Mr. Preble says of the black spruce (Picea Mariana):—“The black spruce extends northward to the limit of the forest, but is confined mainly to the muskegs, seldom growing on the alluvial bottom lands, where the white spruce attains its perfection. It furnishes a poorer quality of lumber than the white spruce, and is put to fewer uses. I noted it in places all along the main route to the mouth of the Mackenzie and on my canoe route to the eastward, nearly to Great Bear lake.”
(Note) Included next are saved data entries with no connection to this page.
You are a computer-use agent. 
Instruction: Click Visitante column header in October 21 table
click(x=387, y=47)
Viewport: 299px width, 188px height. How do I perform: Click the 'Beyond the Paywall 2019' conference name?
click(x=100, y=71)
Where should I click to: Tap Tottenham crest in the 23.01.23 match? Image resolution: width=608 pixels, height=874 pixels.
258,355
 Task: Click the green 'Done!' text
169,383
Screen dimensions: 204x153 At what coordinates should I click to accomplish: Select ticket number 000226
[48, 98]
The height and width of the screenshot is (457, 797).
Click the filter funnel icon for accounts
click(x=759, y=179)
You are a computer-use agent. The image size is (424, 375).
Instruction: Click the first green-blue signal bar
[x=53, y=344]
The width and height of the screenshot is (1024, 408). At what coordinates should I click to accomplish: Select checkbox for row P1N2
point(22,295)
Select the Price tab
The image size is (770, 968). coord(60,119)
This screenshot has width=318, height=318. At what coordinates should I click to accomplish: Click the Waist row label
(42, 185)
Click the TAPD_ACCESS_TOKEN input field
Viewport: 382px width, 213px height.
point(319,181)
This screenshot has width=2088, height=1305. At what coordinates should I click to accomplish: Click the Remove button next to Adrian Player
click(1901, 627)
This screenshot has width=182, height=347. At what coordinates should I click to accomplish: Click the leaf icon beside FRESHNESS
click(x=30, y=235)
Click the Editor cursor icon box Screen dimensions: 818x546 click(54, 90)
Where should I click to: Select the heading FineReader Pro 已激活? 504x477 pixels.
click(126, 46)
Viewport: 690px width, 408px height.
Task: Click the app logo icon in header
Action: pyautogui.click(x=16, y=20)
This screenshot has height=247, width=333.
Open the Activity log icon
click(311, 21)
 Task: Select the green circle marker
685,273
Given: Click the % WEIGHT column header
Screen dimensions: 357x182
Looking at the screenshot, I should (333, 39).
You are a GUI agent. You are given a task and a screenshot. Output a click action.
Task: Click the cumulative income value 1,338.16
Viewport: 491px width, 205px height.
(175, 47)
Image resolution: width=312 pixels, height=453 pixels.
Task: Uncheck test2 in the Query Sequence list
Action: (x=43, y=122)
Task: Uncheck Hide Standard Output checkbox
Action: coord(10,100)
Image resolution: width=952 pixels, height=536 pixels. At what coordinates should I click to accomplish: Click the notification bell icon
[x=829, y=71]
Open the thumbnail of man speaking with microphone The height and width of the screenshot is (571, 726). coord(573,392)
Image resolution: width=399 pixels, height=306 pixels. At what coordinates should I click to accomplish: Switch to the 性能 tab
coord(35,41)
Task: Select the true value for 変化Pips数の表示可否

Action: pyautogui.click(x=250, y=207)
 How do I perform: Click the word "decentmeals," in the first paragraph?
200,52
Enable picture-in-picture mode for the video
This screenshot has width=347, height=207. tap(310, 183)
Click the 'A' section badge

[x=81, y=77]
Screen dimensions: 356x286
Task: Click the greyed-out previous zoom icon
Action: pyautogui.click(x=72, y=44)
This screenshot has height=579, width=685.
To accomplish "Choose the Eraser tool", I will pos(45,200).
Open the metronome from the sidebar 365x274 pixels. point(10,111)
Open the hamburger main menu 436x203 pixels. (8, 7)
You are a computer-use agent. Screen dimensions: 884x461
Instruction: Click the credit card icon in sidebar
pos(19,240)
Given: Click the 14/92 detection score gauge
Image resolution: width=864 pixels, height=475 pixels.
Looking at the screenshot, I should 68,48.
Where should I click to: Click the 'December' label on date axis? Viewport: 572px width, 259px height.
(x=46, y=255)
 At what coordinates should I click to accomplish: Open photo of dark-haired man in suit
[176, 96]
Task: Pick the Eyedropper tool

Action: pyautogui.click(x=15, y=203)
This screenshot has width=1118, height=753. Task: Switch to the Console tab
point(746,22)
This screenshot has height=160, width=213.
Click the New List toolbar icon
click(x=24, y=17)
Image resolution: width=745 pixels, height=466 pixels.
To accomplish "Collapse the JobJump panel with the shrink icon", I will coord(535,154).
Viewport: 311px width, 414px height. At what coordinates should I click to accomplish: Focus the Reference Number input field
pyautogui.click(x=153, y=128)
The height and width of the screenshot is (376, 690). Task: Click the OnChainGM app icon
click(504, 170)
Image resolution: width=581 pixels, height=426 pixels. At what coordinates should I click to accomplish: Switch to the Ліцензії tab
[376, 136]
Mr. McConnell (Geol. Survey Report 1887-88) reports that along part of the reach of the Mackenzie below Fort Good Hope the banks are low, and the bordering plains are covered with a scattered growth of willow, spruce and tamarack, with here and there patches of aspen on the drier ridges. The spruce along part of this reach presents a remarkably stunted and dwarfish appearance, but this is due more to the marshy character of the ground than to climatic severity, as the same tree, straight and well grown, was found much farther north.
Below Fort Good Hope.
Mr. McConnell reports that the Mackenzie below the site of old Fort Good Hope, where the stream takes a sharp turn to the west-south west, as far as the mouth of Red river, is bordered by wooded plains. Groves of white spruce were seen along this reach, containing trees measuring over fifteen inches in diameter, but the average tree does not exceed six inches. Mr. Stewart says that on an island near Fort Good Hope very good spruce timber is cut into lumber by whipsaws. Below this the timber seems to get poorer, although it improves again farther north. Mr. Stewart says that below Fort Good Hope the timber is smaller although some of it has been made into flooring and lumber is made from the timber there. There is a large supply of spruce suitable for pulp.
Northeast of Fort Good Hope, through a chain of lakes to the headwaters of Iroquois river, R. MacFarlane (Canadian Record of Science, vol. IV.) says that the country appeared to be well timbered in every direction with pines, juniper, several species of willow, and a few small groves of poplar and birch.
On the Mackenzie itself the forest continues to within a comparatively short distance from the Arctic ocean. The following extract is from Sir John Richardson’s journal in 1848:—“The agency of man is working a change in the aspect of the forest even in the thinly peopled north. The woods are wasted by extensive fires, kindled accidentally or intentionally, which spread with rapidity over a wide extent of country, and continue to burn until they are extinguished by heavy rains. These conflagrations consume even the soil of the drier tracts, and the bare and whitened rocks testify for centuries to the havoc that has been made. A new growth of timber, however, sooner or later springs up, and the soil, when not wholly consumed, being saturated with alkali, gives birth to a thicket of aspen instead of the aboriginal spruce.”
Within the Arctic Circle.
Mr. Elihu Stewart explained before the Senate committee of 1907 that spruce suitable for commercial purposes grows to Arctic sea. He was astonished to find that the limit of tree growth extended as far north as it does. He thought it extended probably ten degrees, or nearly seven hundred miles farther north in this district than in Labrador. The different kinds of trees that we have in Mackenzie basin include white spruce, black spruce, the larch or tamarack, which is found as far north as the spruce, the jackpine and the balsam. Mr. Stewart did not see any balsam in the Arctic circle, but aspen, white poplar, balm of Gilead and birch are all found down as far as Fort McPherson near the delta of the Mackenzie.
Mr. Ogilvie states in his report:—“On the lower Mackenzie, the timber large enough for commercial or manufacturing purposes is all in the river valley. On the plains above, the trees are small and unfit for anything except for fuel or the few uses to which trees six to seven inches in diameter can be applied. There is some fine material for lumber on some of the islands in the river, but many are bare, with the exception of a few willows.”